Besides routine preventive maintenance (every 6‐12 months) of the DBS‐A robot concerning e.g. rotor seals, extraction clamps, collection syringe including needle and MPS bungee cords, no additional maintenance has been required to date due to the herein presented extraction protocol. Extraction clamps are visually inspected before starting a sequence and are cleaned with a wetted cotton swab, if indicated.

CONCLUSION

Major benefits of minimally invasive blood collection especially in the context of serological diagnostics for infectious diseases are inter alia the quick and easy way of individual blood collection without the need of a venipuncture by healthcare professionals, the cheap and easy transportation, and storage stability as also supported by the herein presented data.

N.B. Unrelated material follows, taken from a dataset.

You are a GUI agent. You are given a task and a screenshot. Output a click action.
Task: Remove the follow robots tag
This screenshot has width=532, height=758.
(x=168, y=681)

The need for extended anti‐SARS‐CoV‐2 antibody test methods might further increase in the near future to address questions besides identifying past infections such as assessing the immune response to (different) vaccination strategies and therapeutics or the long‐term monitoring of the immune and antibody status of formerly infected or vaccinated individuals. Here, the determination of the antibody titer will be a vital information that can potentially be produced with adequate immunological assays utilizing DBS, preferably with largely automatable extraction and analysis option, for which proof‐of‐principle data and strategies were presented.

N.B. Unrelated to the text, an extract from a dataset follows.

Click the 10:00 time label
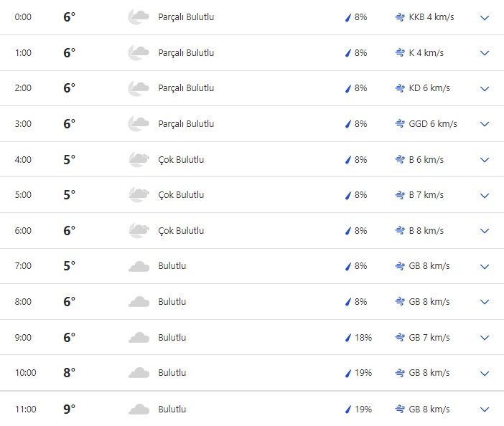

A significant difference as observed between DBS and Mitra®‐tip‐based readout values of identical blood samples (ca. fourfold) necessitates further investigation and potentially adaptation of the herein employed sample preparation protocol, accounting for the substantially different physico‐chemical properties of the DBS support materials. Nevertheless, the principle applicability of the discussed approach using microsampling devices featuring a hydrophilic porous DBS‐sampling material is given, opening further opportunities in anti‐SARS‐CoV‐2 antibody testing.

CONFLICT OF INTEREST

The authors have declared no conflict of interest.

DISCLOSURE

Oliver Lerch is an employee of Gerstel GmbH & Co. KG.